Pour revenir aux Happy Mondays, et répondre à ce que disait Christophe l'autre fois : j'aime bien Pills'n'thrills & bellyaches (non mais, ce titre...), et ça m'arrive de me le coller
parfois... m'enfin, surtout Kinky afro (la midinette pop en moi, toussa) et Bob's your uncle, fabuleuse chanson de cul (4/4 in a bed, 4 getting wet, 3 giving head : no
comment, comme qui dirait).


Mais rien à faire, c'est daté (pas que dans le bon sens : rhalala, ces claviers... sans parler de ces beats qu'on retrouvait partout au début des 90s...), et ça a du mal à "sonner" plus fort que
le groupe d'incommensurables branleurs assumés que c'était.
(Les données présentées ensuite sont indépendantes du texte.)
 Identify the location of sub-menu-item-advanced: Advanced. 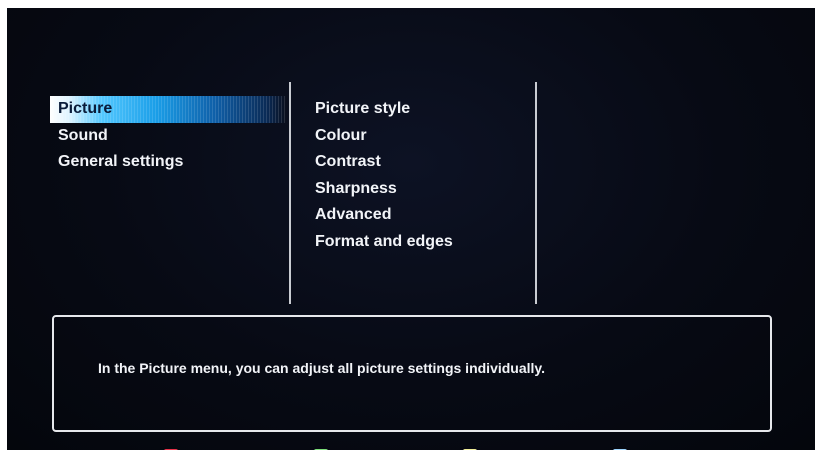
(417, 216).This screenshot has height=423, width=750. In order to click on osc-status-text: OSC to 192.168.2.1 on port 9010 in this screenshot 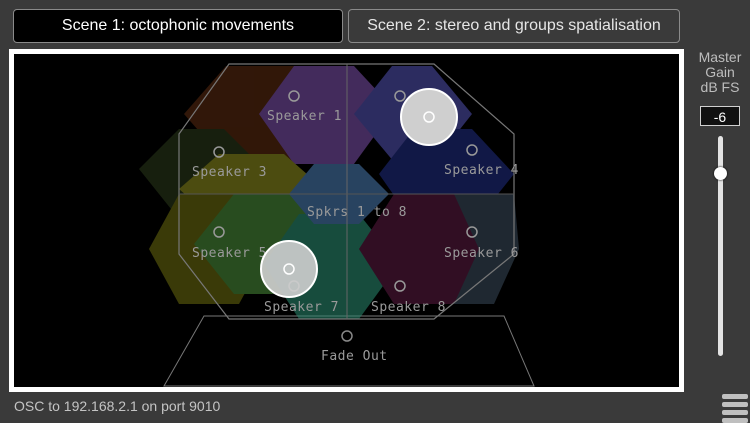, I will do `click(118, 406)`.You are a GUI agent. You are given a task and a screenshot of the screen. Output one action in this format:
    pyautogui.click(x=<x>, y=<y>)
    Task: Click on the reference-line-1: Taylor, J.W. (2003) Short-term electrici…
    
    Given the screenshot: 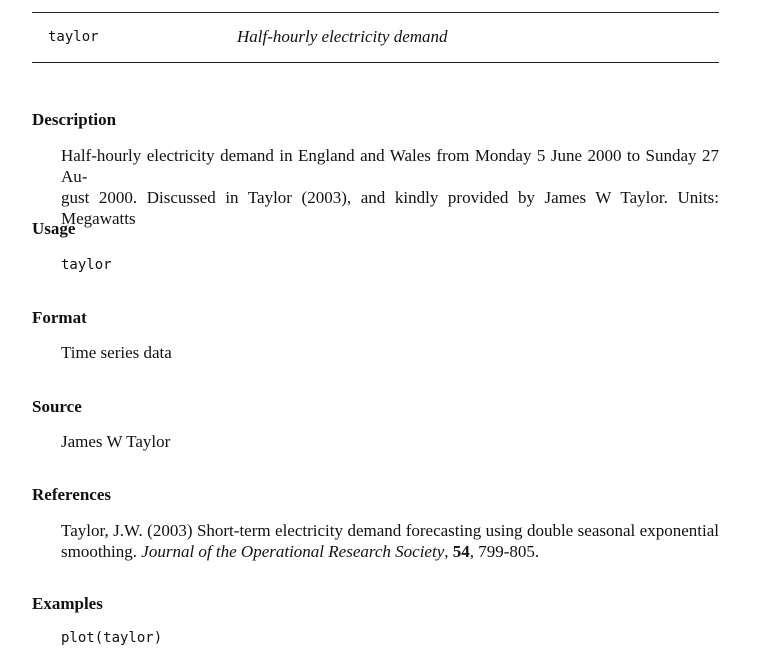 What is the action you would take?
    pyautogui.click(x=390, y=530)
Pas vraiment des "songwriters", les garçons (c'est pas un hasard si Kinky afro, LE tube, n'est jamais qu'une resucée de
Lady marmalade...), ils ont quand même toujours un peu trop l'air de s'en foutre pour être vraiment convaincants, non ?
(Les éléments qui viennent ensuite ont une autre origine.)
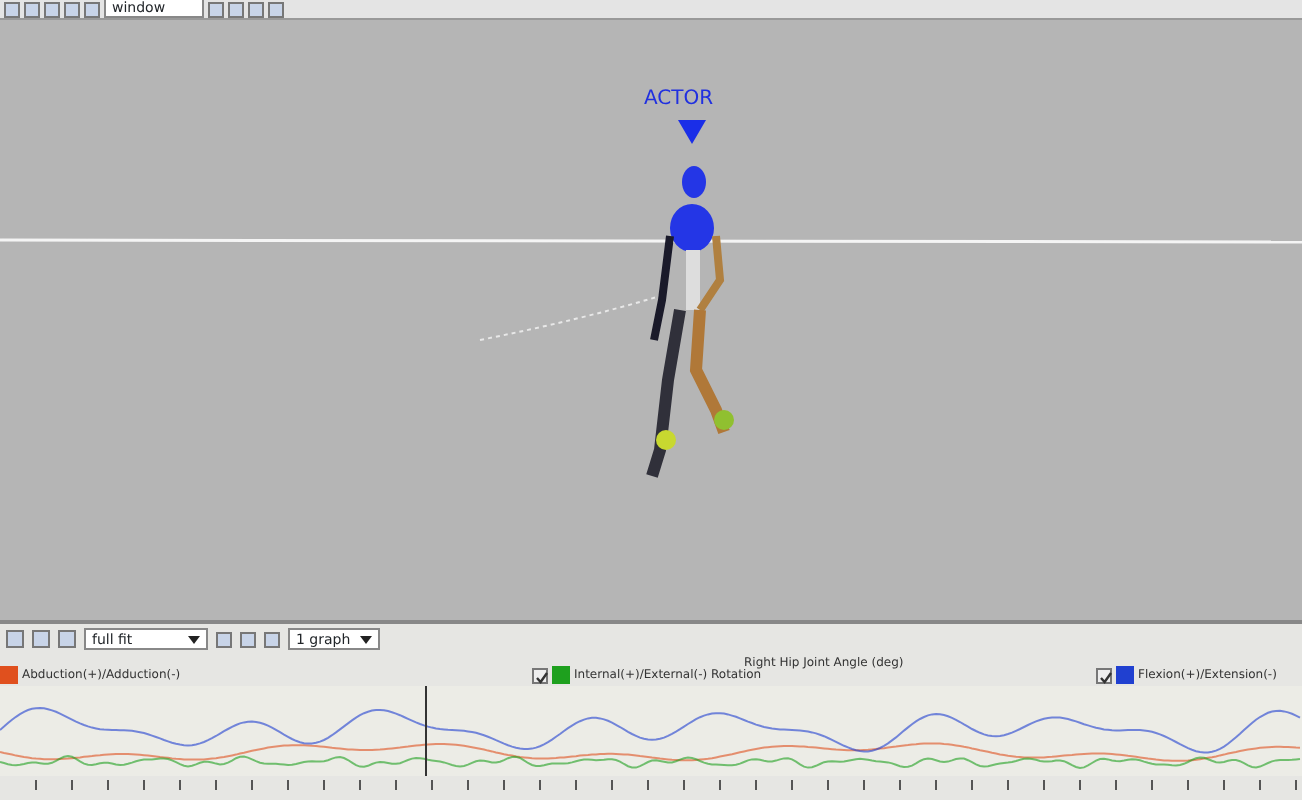 The height and width of the screenshot is (800, 1302). I want to click on chart-icon, so click(224, 639).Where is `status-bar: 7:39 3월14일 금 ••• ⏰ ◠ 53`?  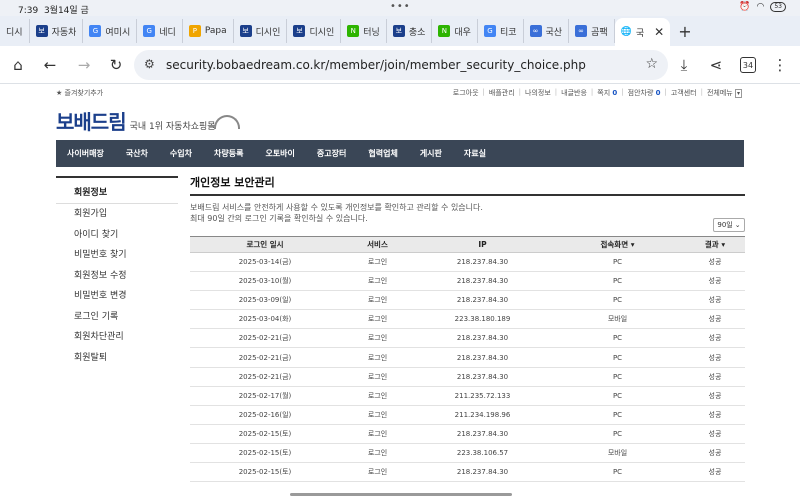 status-bar: 7:39 3월14일 금 ••• ⏰ ◠ 53 is located at coordinates (400, 8).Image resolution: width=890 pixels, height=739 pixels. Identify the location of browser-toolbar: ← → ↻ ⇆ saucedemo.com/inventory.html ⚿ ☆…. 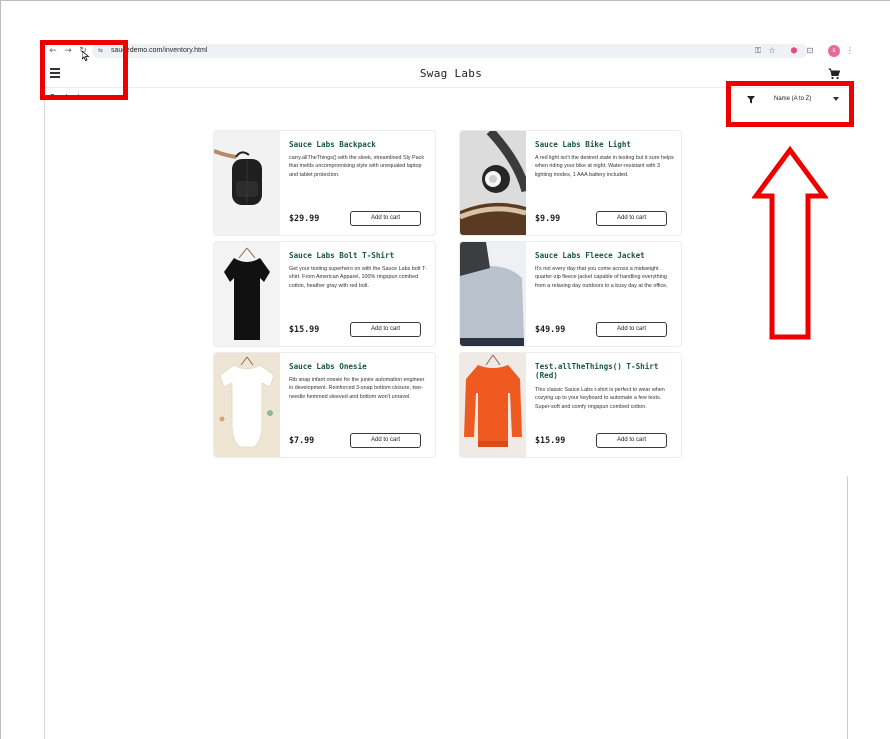
(451, 51).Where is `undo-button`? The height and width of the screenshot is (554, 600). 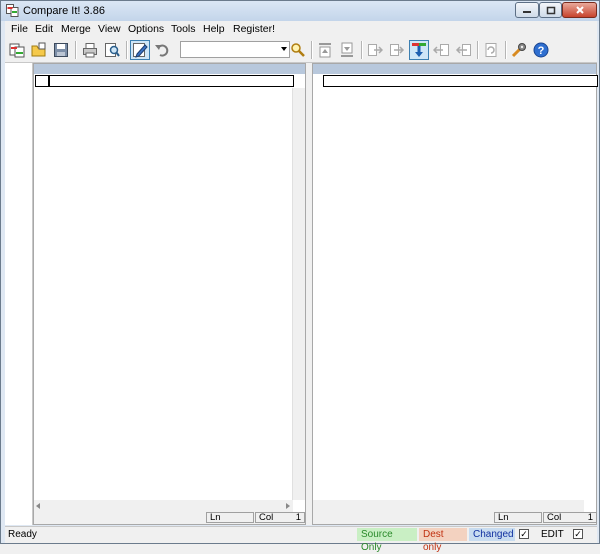
undo-button is located at coordinates (162, 50).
Quoique, c'est aussi ce qui peut faire leur "charme" (et là je repense à ce vieux junkie de Shaun Ryder, et je me dis que ce n'est pas le terme adéquat^^)



GT 17/05/2010 22:27



THOM : Quoi ? Tu n'as pas lu "Dieppe Music City 1972-2006" ? ;-)


 


(et même si tu n'es pas un "fanatique" de la scène de Manchester, sur les 7 groupes mis en évidence, il y en a tout de même 4 que tu adores... moi, il n'y en a qu'un...)


(donc tu devrais prendre 4 fois plus ton pied que moi à la lecture de ce très bon bouquin^^)  



Thierry 17/05/2010 22:23



Et mon frère habite à Neuville-Lez-D...



Thom 17/05/2010 22:02



(je suis NE, bien sûr)



Thom 17/05/2010 22:02



(je suis à Dieppe et je peux affirmer à 100 % qu'aucun bon groupe de rock n'en est jamais sorti ^^)



Thom 17/05/2010 22:01



(c'est pas vrai, hein ^^)



Thom 17/05/2010 22:01


(non, je plaisante ^^) (j'ai déjà acheté ce livre, en fait, figure-toi)


Thom 17/05/2010 22:00



Hein ? Fan de la scène de Manchester ? Moi ? Tu déconnes, j'ai écrit un jour que je ne comprenais pas comment on pouvait considérer les Stones Roses comme des génies (et j'ai aussi écit que les
Happy Mondais étaient un très bon groupe à best of).


 


:-)


 


Non mais évidemment, pour moi c'est un peu différent, puisqu'en fait je suis... né à Manchester. Je n'ai jamais dû te le dire je pense.